5. En mars 2002, les défendeurs ont, chacun, séparément, fait l’objet d’un contrôle de police en Belgique. M. Nadin conduisait une voiture immatriculée au Grand‑Duché de Luxembourg, propriété de la société Credit Lease SA à Luxembourg, qui l’avait donnée en leasing à Nadin-Lux SA. M. Durré conduisait une voiture immatriculée au nom de Delisalade Lux SA. Aucun des défendeurs n’avait avec lui à bord du véhicule l’attestation de TVA requise; ils ont tous deux déclaré que l’administration belge en
charge de la TVA avait refusé de leur délivrer une telle attestation. Les défendeurs ont été poursuivis pour infraction à l’article 3, paragraphe 2, point 2, de l’arrêté royal du 20 juillet 2001. Les défendeurs ont fait valoir devant le tribunal de police qu’ils devaient être considérés comme étant des travailleurs au sens du droit communautaire et que ledit arrêté royal était incompatible avec le principe de libre circulation des travailleurs. Le tribunal de police de Neufchâteau a déféré à la Cour
de justice la question préjudicielle suivante:
«Les articles 10, 39, 43 et 49 du traité CEE s'opposent-ils à ce qu'un État membre adopte une mesure imposant à un travailleur résidant sur son territoire, d'y immatriculer un véhicule, alors même que ce véhicule appartient à son employeur, société établie sur le territoire d'un autre État membre, société avec laquelle ce travailleur est lié par un contrat de travail mais où il occupe parallèlement une fonction d'actionnaire, d'administrateur, de délégué à la gestion journalière ou une fonction
analogue?»
6. La question déférée est identique dans les deux affaires malgré la différence tenant au régime de propriété des véhicules concernés. Nous approuvons donc la suggestion du gouvernement belge visant à reformuler légèrement la question de telle sorte qu’elle porte sur le point de savoir si le droit communautaire s’oppose ou non à ce qu’une législation nationale impose à un résident d’immatriculer un véhicule mis à sa disposition par la société qui l’emploie et qui est établie dans un autre État
membre, lorsque l’employé est également actionnaire, administrateur ou gérant de ladite société.
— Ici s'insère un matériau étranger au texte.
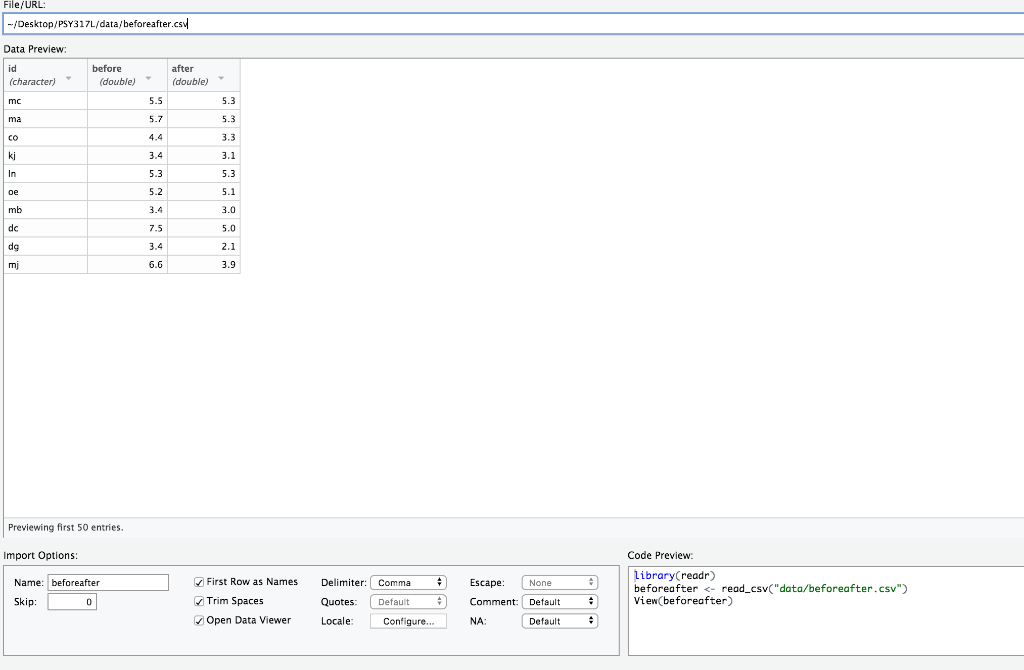Uncheck the Trim Spaces option
Image resolution: width=1024 pixels, height=670 pixels.
(199, 601)
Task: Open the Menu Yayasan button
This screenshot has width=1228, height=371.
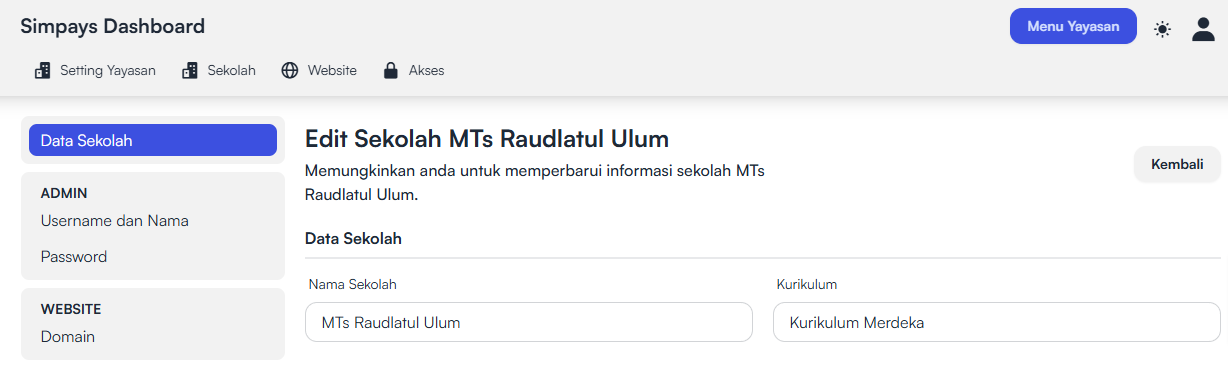Action: coord(1073,26)
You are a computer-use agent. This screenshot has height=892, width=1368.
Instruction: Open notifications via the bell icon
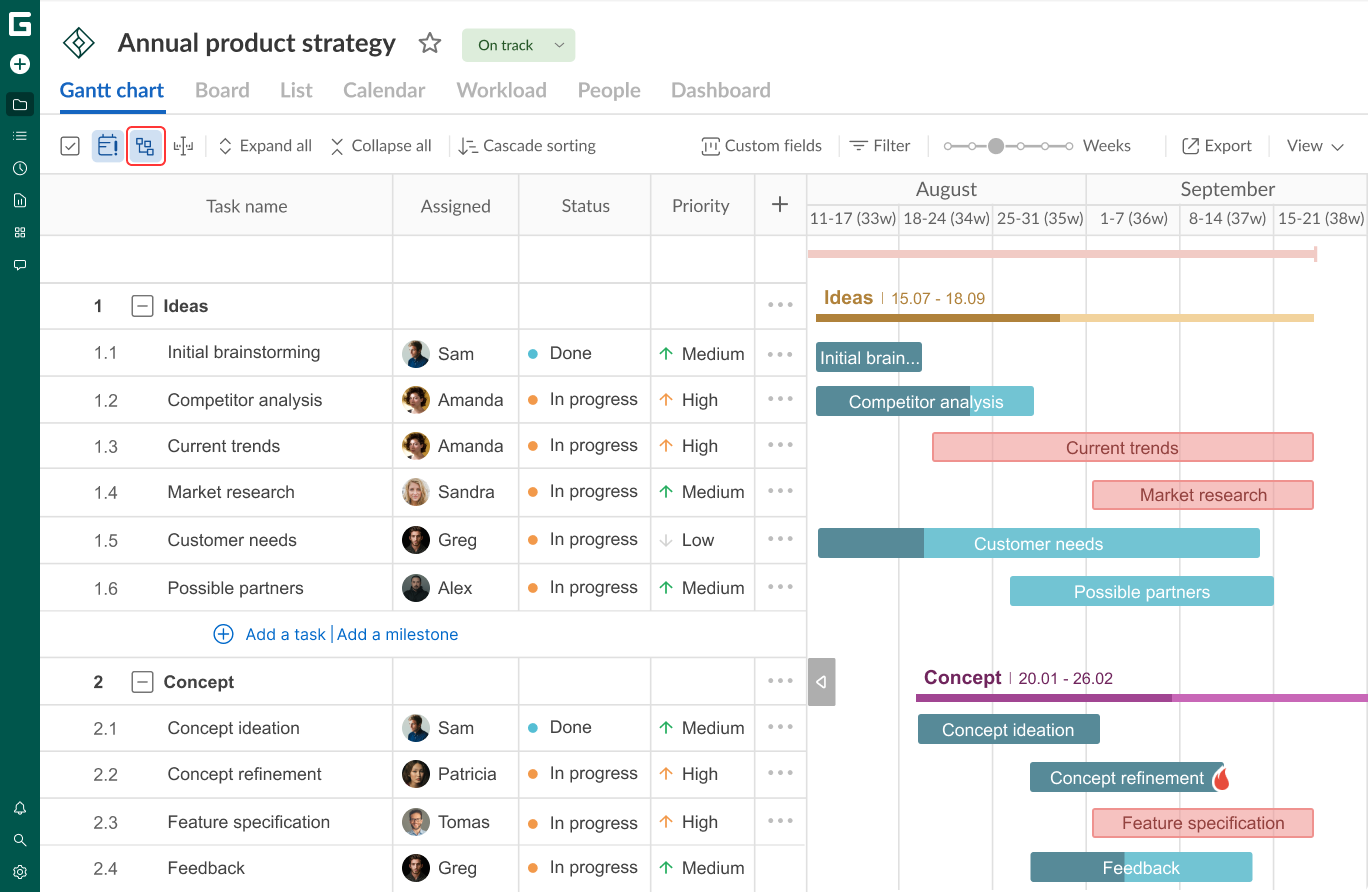pyautogui.click(x=20, y=807)
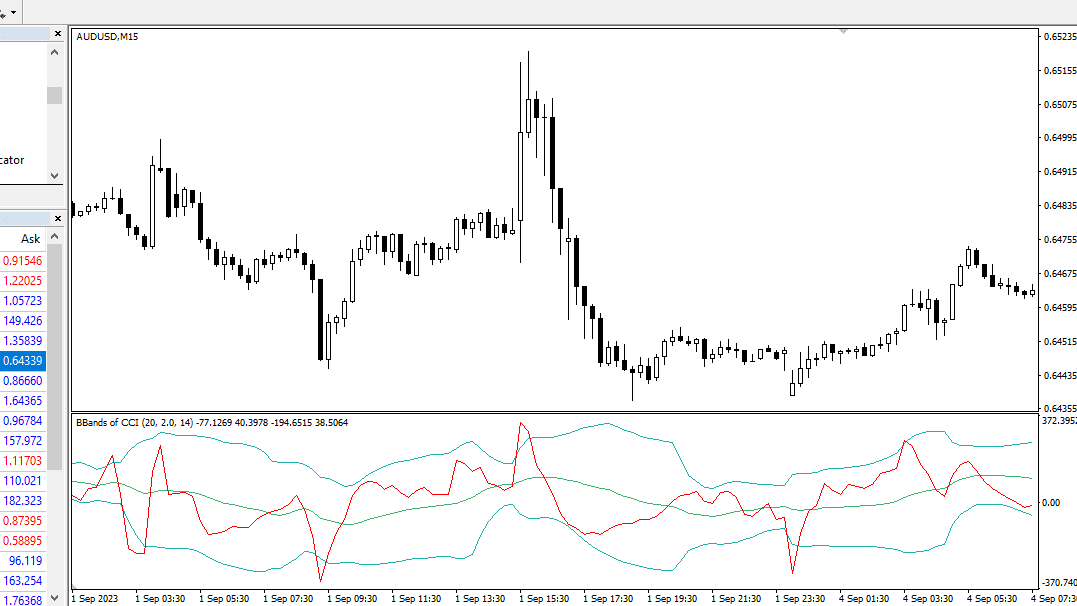Close the Market Watch panel

tap(58, 218)
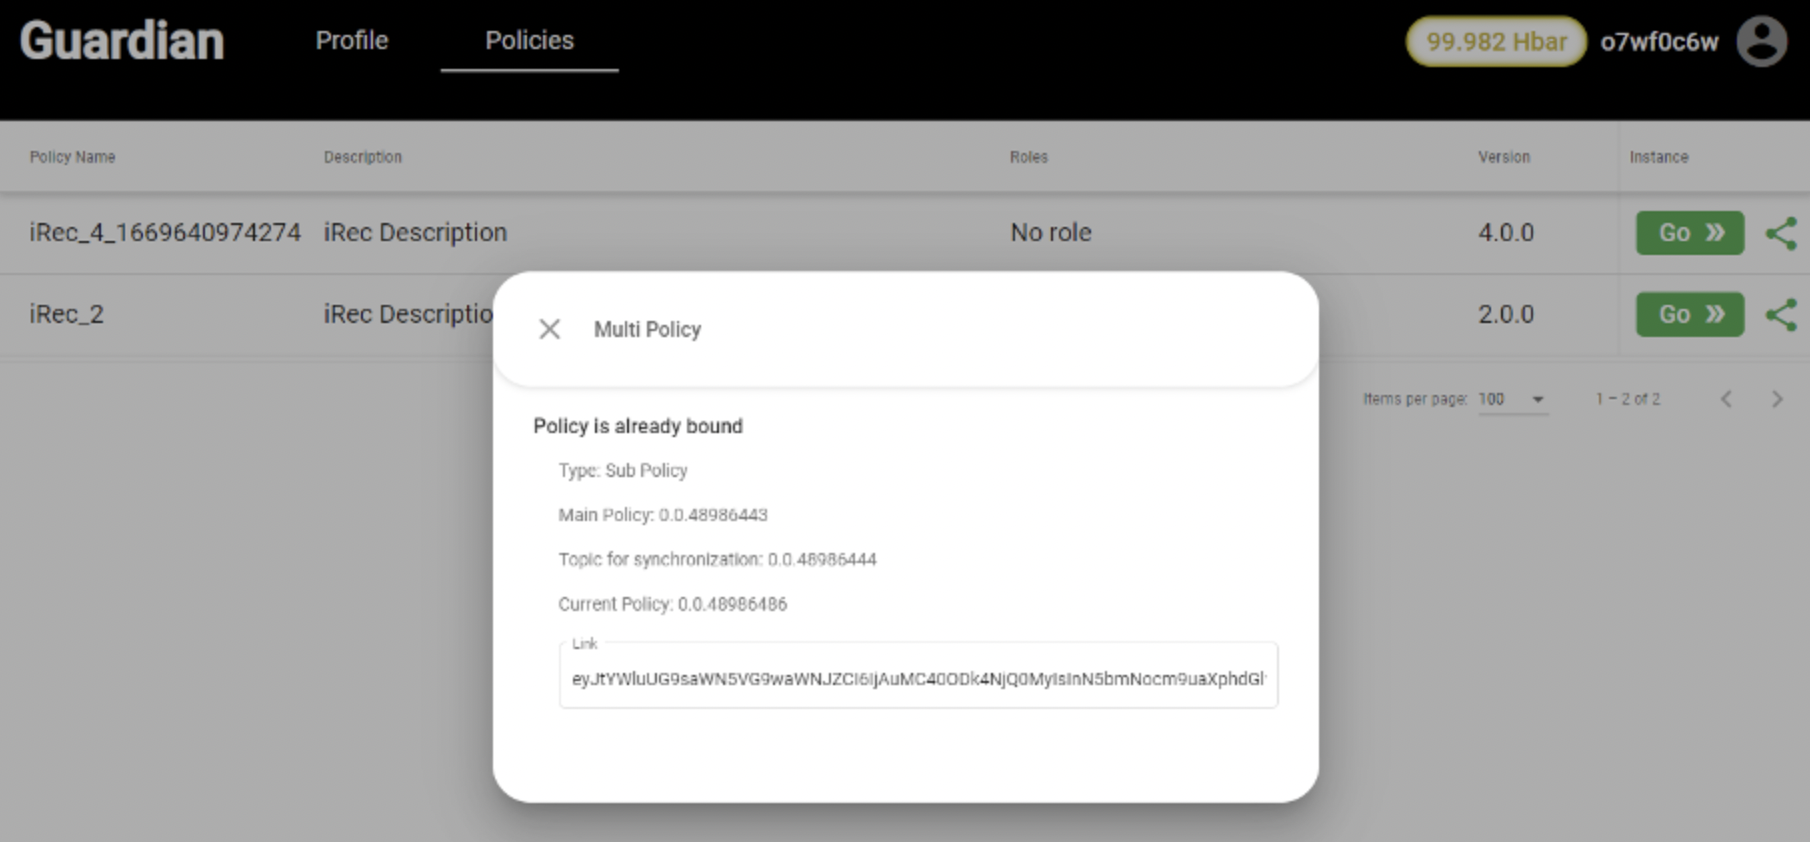Image resolution: width=1810 pixels, height=842 pixels.
Task: Select the Policies tab
Action: click(529, 41)
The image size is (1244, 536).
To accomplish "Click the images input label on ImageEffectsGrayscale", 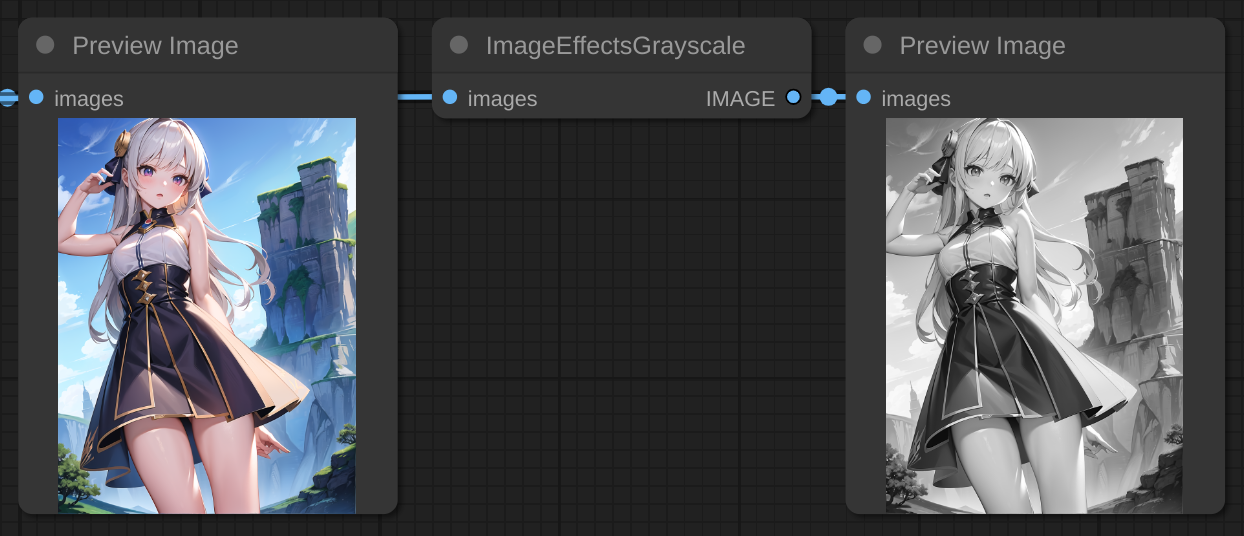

7. En outre, la législation nationale litigieuse ne s’applique qu’à des véhicules utilisés par une personne «pour l’exercice de sa profession». Ni la juridiction nationale, ni les défendeurs ni le gouvernement belge n’évoquent la question de l’usage à titre privé. Nous partons par conséquent du principe que la question de la juridiction de renvoi implique que les employés/les administrateurs concernés utilisent ainsi les véhicules mis à leur disposition.
8. Des observations écrites ont été déposées par chacun des défendeurs, par les gouvernements belge, finlandais et du Royaume-Uni ainsi que par la Commission des Communautés européennes, toutes les parties, à l’exception de M. Nadin, ayant été représentées à l’audience.
Appréciation
9. Les défendeurs et la Commission font valoir qu’il convient de répondre par l’affirmative à la question déférée, les trois gouvernements ayant présenté des observations soutiennent, quant à eux, le point de vue inverse.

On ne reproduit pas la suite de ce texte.